### [Stored data]
--------------------------------
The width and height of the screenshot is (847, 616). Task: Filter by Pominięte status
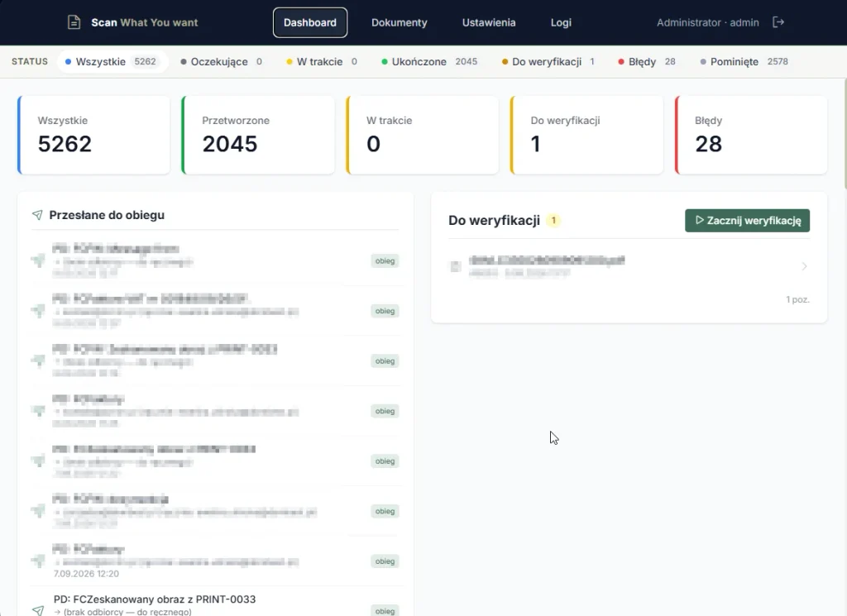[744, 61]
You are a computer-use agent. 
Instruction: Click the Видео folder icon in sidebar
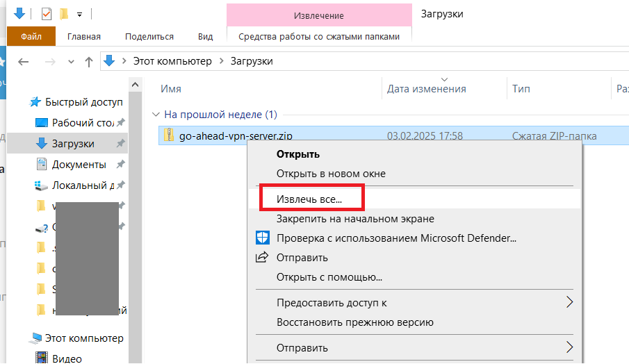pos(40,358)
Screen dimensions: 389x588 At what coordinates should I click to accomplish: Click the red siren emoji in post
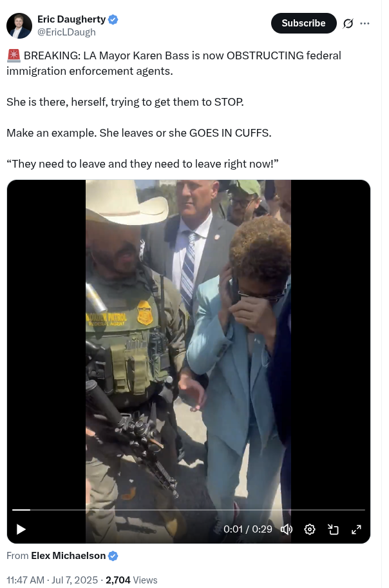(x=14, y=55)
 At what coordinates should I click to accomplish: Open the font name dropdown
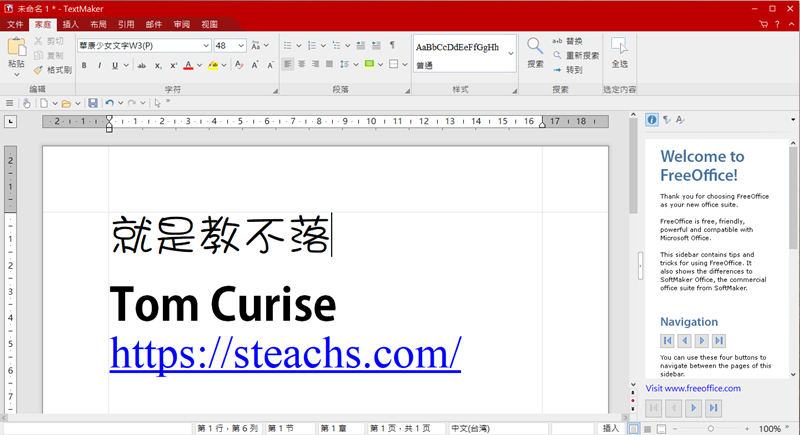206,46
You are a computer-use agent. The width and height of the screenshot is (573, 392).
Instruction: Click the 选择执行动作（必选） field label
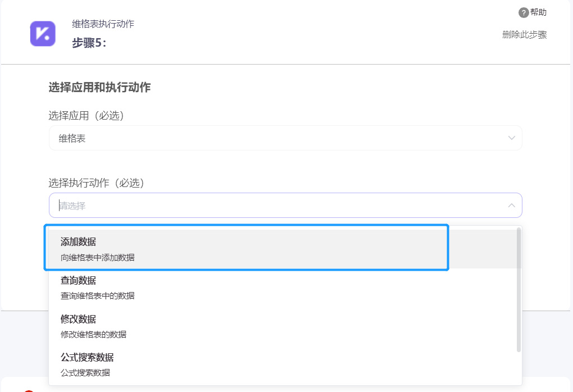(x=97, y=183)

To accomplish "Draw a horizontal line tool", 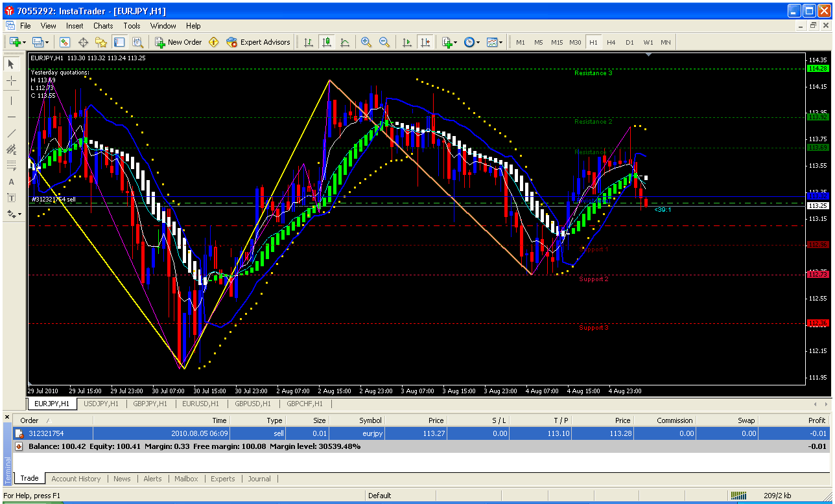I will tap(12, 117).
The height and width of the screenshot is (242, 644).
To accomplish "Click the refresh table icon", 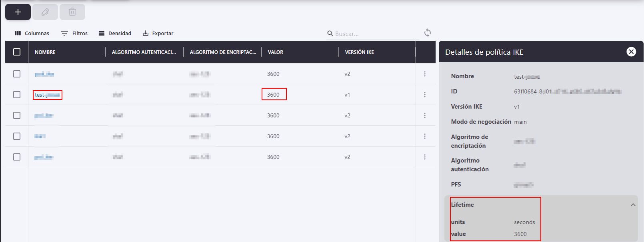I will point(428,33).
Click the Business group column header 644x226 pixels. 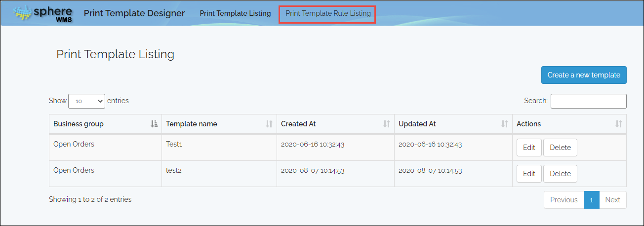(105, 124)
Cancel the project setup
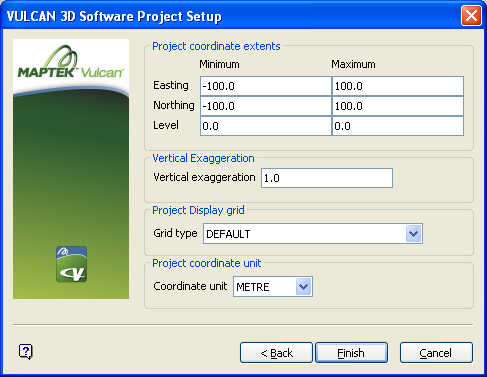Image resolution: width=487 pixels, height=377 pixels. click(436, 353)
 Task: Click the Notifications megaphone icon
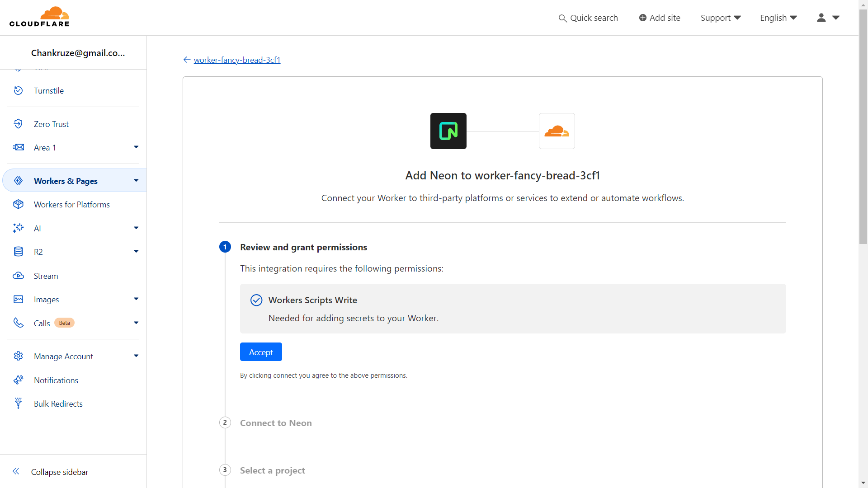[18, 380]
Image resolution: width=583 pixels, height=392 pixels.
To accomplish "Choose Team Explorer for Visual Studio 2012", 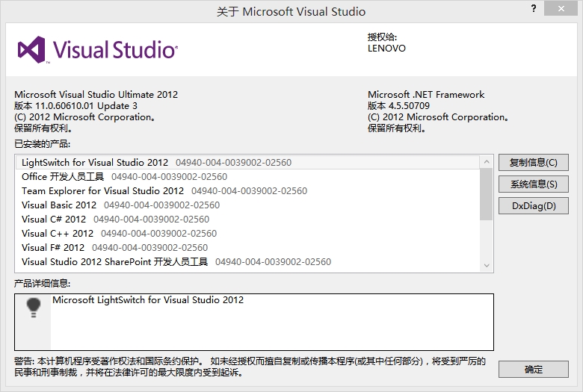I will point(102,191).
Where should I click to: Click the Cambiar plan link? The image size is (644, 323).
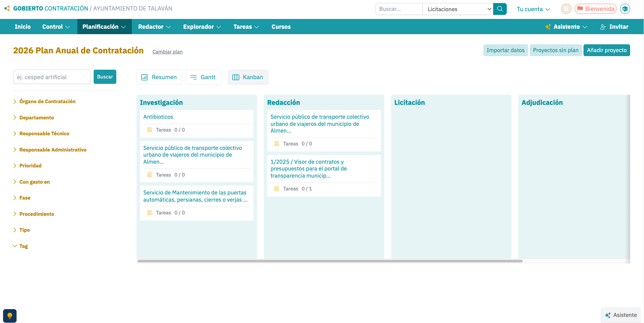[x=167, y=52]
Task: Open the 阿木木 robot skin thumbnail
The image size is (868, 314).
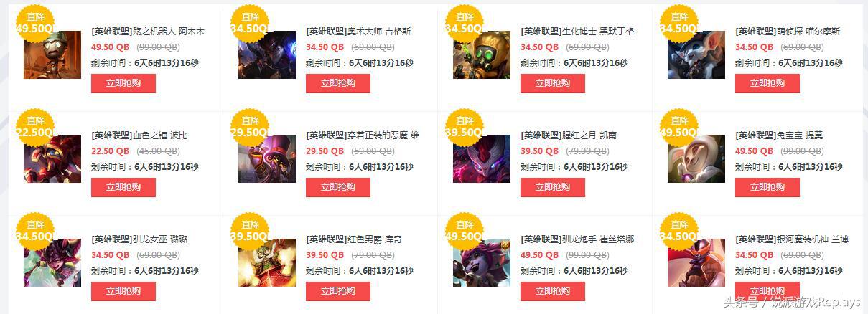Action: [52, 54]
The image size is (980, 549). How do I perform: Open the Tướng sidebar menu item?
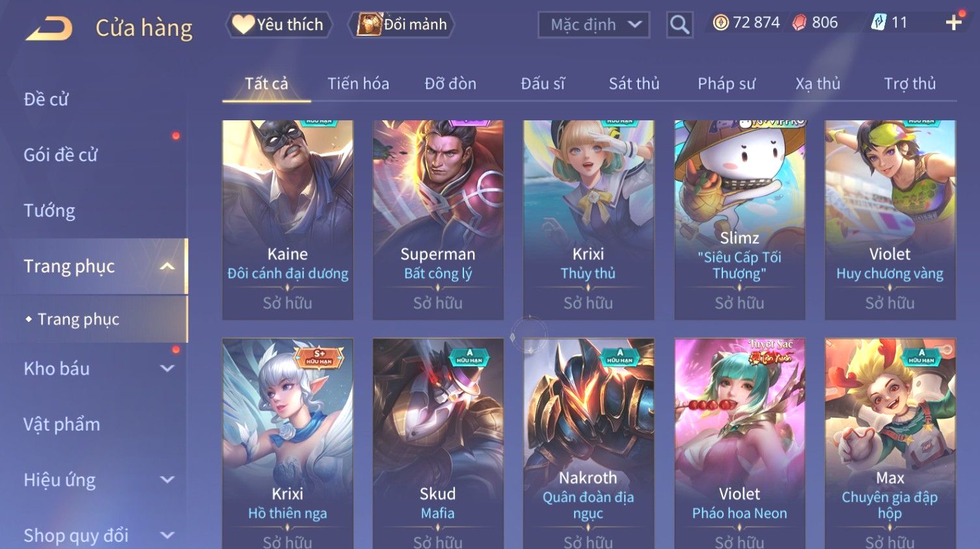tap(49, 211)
--------------------------------
### [Aim of the task]
Pull out the part of the entries that opens with the line containing "The image size is (980, 549)." and closes with the last line of the entries, reproducing it verbatim without the pictures.

### [Solution for this problem]
The image size is (980, 549). How do I perform: Open the Tướng sidebar menu item?
tap(49, 211)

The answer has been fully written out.